Recopiez à l'identique le passage du fil de discussion consacré au transfert d'un film du Mac vers l'iPad, en commençant par « ## Lauange (11 » et en poursuivant jusqu'à « transférer des DVD. ».

◆ **EXTRAIT DU TEXTE**:
+ + + +
# Transfert de film du Mac vers l'iPad



## chatisis (11 Avril 2013)

Bonjour,

J'ai un film sur mon Mac que je voudrais transférer sur mon iPad 4.

Merci de me dire comment faire.

Bien cordialement.


----------



## Lauange (11 Avril 2013)

Précise le format du film pour être sur de te donner la bonne procédure.


----------



## chatisis (12 Avril 2013)

Bonjour,

N'importe quel film, je viens d'acheter un iPad, et je voudrais transférer des DVD.

Merci


----------



## pepeye66 (12 Avril 2013)

Tes films doivent être en ".m4v"
Pour ce faire tu pourras les convertir dans ce format avec (par exemple) ce logiciel là:
http://handbrake.softonic.fr/mac
il est plus facile pour toi que le résultat de la conversion soit envoyé sur le bureau de ton Mac.
Ensuite, tu ouvres itunes section films et tu glisses le film convertit du bureau sur la zone "iTunes > films"
Et voili !


----------



## ckyja (12 Avril 2013)

Le plus simple est d'installer sur le iPad une application pour lire tout type de vidéo, genre "Ace Player". Ensuite dans itunes glisser le film dans Ace Player (Mais il y en a d'autres)


----------



## pepeye66 (13 Avril 2013)

ckyja a dit:


> Le plus simple est d'installer sur le iPad une application pour lire tout type de vidéo, genre "Ace Player". Ensuite dans itunes glisser le film dans Ace Player (Mais il y en a d'autres)



Es tu sur de déjà pouvoir mettre tout type de vidéos dans iTunes ?


----------



## ckyja (14 Avril 2013)

iTunes sert juste à charger le film dans le logiciel de lecture video sur le iPad. Dans mon exemple iTunes sert à charger votre film dans AcePlayer. C'est lui qui lira votre film sur iPad, non pas iTunes. 
Vous pouvez également installer sur votre ordi le logiciel gratuit "DiskAid" qui vous servira à transférer tous types de fichiers de votre ordi vers iPad et inversement.


----------



## chatisis (15 Avril 2013)

Merci beaucoup.


----------



## pepeye66 (15 Avril 2013)

chatisis a dit:


> Merci beaucoup.




Quelle sobriété !


----------



## chatisis (15 Avril 2013)
+ + + +
[Données brutes]
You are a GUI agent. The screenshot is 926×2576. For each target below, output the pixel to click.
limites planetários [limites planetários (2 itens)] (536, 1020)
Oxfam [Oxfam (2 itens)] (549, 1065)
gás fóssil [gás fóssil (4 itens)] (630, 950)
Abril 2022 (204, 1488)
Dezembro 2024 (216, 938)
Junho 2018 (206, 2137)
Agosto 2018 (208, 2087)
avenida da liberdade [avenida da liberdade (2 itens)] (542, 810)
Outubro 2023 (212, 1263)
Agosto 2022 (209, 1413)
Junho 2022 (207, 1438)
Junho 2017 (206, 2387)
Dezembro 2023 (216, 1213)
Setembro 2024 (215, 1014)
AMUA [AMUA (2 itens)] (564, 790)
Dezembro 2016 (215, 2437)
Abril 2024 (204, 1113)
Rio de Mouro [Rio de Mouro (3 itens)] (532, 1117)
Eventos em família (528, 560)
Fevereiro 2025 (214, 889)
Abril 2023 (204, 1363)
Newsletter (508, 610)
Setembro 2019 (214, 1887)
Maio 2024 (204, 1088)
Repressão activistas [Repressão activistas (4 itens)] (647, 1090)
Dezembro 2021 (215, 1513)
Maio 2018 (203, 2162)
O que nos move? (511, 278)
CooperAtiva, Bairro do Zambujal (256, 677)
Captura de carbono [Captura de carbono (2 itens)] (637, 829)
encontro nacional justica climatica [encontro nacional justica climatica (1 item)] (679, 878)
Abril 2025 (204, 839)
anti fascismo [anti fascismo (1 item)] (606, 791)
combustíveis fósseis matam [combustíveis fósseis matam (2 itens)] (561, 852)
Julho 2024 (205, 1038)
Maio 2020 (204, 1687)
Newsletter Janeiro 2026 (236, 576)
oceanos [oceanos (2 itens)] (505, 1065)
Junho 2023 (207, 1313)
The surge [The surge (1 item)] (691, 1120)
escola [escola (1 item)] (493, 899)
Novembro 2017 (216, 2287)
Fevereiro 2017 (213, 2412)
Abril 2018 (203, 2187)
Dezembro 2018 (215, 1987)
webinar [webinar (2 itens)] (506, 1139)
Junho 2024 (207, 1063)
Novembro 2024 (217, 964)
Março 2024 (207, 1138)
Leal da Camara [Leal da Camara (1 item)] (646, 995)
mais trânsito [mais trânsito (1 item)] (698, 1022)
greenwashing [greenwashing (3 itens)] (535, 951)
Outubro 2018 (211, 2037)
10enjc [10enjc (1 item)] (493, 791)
+ + + +
◆ **CORRIGÉ COMPLET**:
## Lauange (11 Avril 2013)

Précise le format du film pour être sur de te donner la bonne procédure.


----------



## chatisis (12 Avril 2013)

Bonjour,

N'importe quel film, je viens d'acheter un iPad, et je voudrais transférer des DVD.